DESCRIPTION OF THE TASK = Find the line with "Advertising on a Budget (139, 882)" in the records below. Copy it and every line after it, up to and including the line with "Əlaqə (944, 202)".

SOURCE INFORMATION =
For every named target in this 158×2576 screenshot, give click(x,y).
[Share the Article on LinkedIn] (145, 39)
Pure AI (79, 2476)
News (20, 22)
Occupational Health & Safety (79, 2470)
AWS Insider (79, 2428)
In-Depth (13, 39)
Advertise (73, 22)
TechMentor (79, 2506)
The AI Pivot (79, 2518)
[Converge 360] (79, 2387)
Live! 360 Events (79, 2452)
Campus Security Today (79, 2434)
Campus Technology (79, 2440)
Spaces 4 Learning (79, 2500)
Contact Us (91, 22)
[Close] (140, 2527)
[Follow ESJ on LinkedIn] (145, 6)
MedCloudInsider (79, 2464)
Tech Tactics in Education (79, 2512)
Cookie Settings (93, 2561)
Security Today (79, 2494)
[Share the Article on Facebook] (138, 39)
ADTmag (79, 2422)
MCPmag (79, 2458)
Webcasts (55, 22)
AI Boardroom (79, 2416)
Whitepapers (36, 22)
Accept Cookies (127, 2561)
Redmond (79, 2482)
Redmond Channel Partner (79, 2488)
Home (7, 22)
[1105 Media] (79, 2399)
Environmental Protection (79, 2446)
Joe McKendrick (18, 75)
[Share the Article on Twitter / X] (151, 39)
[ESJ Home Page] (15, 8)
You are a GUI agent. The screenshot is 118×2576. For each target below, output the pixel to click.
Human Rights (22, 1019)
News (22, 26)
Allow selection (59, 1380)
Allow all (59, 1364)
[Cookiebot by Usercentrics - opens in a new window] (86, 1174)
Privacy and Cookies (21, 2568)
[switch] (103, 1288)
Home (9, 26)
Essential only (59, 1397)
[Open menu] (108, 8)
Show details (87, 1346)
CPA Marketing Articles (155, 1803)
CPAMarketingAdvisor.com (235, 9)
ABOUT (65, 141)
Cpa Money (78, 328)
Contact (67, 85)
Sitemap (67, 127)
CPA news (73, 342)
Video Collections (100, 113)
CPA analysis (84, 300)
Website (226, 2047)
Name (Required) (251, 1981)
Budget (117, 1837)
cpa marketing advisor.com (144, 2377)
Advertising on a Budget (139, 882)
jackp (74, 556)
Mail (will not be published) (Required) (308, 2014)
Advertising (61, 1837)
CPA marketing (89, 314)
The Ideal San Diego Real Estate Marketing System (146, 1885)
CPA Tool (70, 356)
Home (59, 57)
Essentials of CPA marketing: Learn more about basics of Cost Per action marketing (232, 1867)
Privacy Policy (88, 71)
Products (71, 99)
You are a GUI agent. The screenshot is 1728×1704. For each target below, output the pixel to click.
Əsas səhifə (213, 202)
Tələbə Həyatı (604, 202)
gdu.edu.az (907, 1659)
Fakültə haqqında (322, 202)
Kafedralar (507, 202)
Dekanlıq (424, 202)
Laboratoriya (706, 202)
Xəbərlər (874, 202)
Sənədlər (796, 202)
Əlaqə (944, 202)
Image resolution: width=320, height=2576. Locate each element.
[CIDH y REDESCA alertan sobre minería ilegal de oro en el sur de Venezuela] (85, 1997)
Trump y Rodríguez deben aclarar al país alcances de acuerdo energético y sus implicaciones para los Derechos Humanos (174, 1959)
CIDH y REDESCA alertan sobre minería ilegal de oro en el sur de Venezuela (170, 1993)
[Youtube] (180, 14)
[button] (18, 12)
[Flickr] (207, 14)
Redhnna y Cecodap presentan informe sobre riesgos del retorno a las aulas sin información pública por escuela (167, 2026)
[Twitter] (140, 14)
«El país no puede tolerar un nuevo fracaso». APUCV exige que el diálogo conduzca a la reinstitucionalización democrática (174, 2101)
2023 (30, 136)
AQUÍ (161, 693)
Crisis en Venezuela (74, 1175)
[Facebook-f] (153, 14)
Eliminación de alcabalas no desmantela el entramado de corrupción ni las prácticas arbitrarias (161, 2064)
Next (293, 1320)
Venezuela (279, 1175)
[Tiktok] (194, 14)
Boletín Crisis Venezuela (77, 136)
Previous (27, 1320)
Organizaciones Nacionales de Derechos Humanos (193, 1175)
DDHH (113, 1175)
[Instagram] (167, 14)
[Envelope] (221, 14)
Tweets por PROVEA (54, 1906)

TASK RESPONSE =
Advertising on a Budget (139, 882)
jackp (74, 556)
Mail (will not be published) (Required) (308, 2014)
Advertising (61, 1837)
CPA marketing (89, 314)
The Ideal San Diego Real Estate Marketing System (146, 1885)
CPA Tool (70, 356)
Home (59, 57)
Essentials of CPA marketing: Learn more about basics of Cost Per action marketing (232, 1867)
Privacy Policy (88, 71)
Products (71, 99)
You are a GUI agent. The screenshot is 1728×1704. For each target below, output the pixel to click.
Əsas səhifə (213, 202)
Tələbə Həyatı (604, 202)
gdu.edu.az (907, 1659)
Fakültə haqqında (322, 202)
Kafedralar (507, 202)
Dekanlıq (424, 202)
Laboratoriya (706, 202)
Xəbərlər (874, 202)
Sənədlər (796, 202)
Əlaqə (944, 202)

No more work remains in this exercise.